In a joint statement Friday, the Academy of Television Arts and Sciences and CBS announced the 53rd Prime-Time Emmy Awards--postponed following the horrific hijack attacks on New York and Washington, D.C.--will take place October 7 in Los Angeles, three weeks after it was originally scheduled.

"Our organizations have spent a considerable amount of time during the past week discussing the appropriate date for the show in light of the devastating events that took place earlier this week.
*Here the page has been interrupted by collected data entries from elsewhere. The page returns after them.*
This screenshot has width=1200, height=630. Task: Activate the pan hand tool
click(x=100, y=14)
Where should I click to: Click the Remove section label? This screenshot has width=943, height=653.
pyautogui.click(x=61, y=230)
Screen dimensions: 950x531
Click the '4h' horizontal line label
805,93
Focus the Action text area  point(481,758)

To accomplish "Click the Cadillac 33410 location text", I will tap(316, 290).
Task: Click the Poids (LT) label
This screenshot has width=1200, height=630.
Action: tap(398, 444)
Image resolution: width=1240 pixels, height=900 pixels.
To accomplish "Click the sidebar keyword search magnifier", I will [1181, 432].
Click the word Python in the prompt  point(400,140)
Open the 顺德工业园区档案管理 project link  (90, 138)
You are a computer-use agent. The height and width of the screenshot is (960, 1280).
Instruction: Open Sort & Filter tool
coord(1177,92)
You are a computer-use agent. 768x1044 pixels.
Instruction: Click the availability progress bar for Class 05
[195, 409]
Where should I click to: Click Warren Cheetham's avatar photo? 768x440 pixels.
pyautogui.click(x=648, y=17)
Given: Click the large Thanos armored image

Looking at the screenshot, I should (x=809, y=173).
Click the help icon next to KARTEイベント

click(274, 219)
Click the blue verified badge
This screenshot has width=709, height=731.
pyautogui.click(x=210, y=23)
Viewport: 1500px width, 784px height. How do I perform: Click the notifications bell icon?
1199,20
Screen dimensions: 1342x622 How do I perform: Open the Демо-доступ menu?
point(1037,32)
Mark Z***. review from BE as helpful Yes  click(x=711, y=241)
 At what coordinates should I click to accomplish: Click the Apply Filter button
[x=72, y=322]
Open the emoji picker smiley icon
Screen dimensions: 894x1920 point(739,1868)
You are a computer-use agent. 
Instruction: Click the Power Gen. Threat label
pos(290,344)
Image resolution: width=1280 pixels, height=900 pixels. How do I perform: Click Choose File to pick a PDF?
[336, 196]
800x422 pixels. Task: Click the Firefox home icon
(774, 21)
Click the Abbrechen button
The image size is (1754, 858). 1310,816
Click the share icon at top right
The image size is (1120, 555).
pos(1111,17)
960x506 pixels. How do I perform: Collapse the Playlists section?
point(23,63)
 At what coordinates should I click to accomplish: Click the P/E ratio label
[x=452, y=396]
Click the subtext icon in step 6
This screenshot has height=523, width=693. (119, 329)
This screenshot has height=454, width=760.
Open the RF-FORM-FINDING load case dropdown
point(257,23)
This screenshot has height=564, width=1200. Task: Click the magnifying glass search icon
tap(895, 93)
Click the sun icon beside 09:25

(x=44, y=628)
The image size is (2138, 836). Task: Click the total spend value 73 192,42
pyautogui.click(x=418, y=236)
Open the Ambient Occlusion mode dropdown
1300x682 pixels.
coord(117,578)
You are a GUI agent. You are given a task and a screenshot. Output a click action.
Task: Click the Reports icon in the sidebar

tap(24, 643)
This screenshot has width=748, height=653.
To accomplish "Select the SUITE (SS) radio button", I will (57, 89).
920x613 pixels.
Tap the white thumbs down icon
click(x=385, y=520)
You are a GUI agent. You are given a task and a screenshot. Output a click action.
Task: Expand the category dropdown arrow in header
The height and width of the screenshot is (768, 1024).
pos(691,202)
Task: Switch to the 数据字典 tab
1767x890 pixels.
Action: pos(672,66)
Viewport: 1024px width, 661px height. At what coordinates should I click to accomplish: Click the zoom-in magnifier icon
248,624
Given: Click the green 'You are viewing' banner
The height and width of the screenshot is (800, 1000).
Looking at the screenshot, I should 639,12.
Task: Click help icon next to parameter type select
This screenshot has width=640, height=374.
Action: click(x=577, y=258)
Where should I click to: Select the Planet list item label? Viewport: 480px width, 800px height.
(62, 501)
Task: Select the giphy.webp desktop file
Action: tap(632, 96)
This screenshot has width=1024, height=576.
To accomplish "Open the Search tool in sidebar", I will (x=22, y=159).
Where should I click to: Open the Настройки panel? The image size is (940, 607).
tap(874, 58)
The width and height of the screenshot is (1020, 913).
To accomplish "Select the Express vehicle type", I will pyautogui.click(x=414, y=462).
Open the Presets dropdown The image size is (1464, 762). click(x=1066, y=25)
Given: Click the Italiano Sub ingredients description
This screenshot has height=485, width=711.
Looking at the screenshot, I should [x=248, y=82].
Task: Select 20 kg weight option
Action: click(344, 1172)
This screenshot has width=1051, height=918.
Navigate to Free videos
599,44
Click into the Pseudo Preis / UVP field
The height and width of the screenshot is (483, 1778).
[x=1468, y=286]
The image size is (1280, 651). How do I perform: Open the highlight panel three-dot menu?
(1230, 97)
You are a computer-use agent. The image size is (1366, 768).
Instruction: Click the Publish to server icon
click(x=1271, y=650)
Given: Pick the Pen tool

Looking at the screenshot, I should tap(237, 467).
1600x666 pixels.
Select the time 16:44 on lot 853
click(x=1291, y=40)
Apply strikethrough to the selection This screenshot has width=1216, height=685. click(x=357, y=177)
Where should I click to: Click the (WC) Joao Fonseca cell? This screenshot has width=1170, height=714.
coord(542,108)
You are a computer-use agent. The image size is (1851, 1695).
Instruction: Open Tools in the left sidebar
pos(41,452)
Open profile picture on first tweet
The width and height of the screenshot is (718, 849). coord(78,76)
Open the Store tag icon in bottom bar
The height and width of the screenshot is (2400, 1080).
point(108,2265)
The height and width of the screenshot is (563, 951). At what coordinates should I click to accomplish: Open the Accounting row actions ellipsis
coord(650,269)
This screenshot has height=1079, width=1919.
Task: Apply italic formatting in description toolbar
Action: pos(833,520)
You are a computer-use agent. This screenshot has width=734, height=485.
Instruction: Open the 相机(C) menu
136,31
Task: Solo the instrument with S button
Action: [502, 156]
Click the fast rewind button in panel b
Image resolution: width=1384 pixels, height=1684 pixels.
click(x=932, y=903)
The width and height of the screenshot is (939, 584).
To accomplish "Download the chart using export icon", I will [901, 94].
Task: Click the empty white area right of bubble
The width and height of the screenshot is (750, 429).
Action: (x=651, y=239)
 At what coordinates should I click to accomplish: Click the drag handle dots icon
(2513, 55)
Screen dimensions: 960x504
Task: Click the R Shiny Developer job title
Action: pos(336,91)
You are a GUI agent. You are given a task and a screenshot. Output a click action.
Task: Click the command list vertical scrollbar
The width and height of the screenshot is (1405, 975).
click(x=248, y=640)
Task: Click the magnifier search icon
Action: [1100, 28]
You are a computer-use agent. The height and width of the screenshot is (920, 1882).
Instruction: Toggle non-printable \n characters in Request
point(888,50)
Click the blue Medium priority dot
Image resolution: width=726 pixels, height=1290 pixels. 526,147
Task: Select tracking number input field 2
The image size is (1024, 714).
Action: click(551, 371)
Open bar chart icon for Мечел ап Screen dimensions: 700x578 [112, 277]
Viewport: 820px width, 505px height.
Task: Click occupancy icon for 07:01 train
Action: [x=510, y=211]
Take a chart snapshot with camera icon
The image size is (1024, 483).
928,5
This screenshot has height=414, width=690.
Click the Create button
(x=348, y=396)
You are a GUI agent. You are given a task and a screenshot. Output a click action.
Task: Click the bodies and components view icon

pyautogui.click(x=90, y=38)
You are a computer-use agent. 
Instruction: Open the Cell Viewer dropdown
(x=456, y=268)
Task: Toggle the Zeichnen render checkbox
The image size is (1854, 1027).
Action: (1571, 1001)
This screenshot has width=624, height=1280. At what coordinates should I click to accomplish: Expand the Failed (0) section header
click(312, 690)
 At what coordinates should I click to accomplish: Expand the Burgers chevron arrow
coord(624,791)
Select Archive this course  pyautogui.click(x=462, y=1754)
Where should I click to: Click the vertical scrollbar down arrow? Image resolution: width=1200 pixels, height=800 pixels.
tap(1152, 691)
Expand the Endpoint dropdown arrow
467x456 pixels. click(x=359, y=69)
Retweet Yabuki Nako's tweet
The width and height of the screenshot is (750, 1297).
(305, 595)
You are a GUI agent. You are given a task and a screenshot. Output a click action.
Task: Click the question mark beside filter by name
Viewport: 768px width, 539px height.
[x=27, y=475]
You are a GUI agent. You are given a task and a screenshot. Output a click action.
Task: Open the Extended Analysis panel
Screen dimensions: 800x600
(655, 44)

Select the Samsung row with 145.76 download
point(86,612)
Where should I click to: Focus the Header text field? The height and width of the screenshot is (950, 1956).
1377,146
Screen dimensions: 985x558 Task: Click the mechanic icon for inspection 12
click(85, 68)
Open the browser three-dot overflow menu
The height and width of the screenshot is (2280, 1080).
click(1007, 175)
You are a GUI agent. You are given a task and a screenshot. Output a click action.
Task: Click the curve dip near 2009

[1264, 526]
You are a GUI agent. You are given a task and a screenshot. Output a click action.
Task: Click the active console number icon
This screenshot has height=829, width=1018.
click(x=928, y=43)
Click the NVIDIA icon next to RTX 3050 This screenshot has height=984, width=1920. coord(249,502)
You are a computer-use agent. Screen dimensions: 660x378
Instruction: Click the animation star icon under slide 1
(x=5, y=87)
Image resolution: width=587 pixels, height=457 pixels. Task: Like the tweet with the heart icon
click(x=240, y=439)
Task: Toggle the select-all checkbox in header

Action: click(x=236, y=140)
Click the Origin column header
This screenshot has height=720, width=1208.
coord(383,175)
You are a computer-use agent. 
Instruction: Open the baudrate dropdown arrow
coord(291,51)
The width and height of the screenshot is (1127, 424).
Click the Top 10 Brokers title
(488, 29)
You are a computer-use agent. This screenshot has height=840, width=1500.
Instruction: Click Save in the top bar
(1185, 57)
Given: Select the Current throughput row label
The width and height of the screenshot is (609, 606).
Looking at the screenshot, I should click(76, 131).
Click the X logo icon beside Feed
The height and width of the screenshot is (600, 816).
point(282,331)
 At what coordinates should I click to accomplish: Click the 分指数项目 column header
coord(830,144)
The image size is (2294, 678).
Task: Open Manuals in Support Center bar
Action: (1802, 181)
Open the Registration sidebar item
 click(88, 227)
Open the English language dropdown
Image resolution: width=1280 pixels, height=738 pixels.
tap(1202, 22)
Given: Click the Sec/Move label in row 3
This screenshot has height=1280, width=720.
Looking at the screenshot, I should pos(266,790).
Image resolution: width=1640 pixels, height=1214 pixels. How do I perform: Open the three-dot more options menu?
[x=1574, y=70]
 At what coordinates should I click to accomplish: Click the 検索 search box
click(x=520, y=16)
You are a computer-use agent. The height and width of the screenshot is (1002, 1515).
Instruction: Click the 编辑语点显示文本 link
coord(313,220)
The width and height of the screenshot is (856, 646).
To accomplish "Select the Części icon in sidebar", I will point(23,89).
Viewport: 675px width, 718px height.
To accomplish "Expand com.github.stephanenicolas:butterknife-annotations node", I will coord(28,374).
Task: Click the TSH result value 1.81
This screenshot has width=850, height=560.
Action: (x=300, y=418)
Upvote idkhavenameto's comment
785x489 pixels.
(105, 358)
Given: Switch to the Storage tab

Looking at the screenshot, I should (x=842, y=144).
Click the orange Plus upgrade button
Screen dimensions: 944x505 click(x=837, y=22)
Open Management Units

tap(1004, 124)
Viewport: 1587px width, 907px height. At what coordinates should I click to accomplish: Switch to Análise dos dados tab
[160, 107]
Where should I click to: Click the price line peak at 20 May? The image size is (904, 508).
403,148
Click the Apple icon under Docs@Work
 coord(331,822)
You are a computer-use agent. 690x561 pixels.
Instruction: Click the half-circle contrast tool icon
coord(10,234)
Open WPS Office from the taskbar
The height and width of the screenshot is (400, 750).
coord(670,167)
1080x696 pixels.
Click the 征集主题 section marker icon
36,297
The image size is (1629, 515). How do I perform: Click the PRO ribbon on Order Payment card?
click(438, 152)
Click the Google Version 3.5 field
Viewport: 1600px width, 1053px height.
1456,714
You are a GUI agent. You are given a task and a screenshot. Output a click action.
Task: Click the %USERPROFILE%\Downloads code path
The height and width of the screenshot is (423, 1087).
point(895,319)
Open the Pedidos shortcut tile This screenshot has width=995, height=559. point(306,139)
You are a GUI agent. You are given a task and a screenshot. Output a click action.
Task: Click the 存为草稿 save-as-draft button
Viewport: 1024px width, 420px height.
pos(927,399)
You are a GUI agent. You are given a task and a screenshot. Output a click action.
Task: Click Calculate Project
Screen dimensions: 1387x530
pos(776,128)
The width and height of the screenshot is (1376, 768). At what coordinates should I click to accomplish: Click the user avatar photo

As such, we have decided it is appropriate to delay the Emmys until October 7, at which time we will present a program that is different in tone and approach."

The ceremony was supposed be this Sunday but was called off "out of respect to the victims, their families and our fellow citizens."

According to Tom O'Neil, E! Online's resident Emmy expert and author of The Emmys and Movie Awards, the postponement is "unprecedented in Emmy history." "In the past, TV academy leaders always decided, in the great Hollywood tradition, to go on with the show no matter what happened," O'Neil says, "even in 1980 when no stars showed up because of an actors' strike.

The only other time the Emmys were delayed was in 1978, when the ceremony started about an hour late so attendees could watch a live feed of the historic signing of the Israel-Egypt Camp David peace accords.

O'Neil says event organizers didn't want to appear "heartless" in the wake of the tragedy and struggled over how far to push back the ceremony. He says CBS wanted the Emmycast on September 23--one week late--but the Television Academy pushed for a longer delay, saying Americans needed more time to cope.

Finding a suitable time, especially at the start of the fall TV season, and solving logistical problems (the Shrine Auditorium is booked for other events), also came into play.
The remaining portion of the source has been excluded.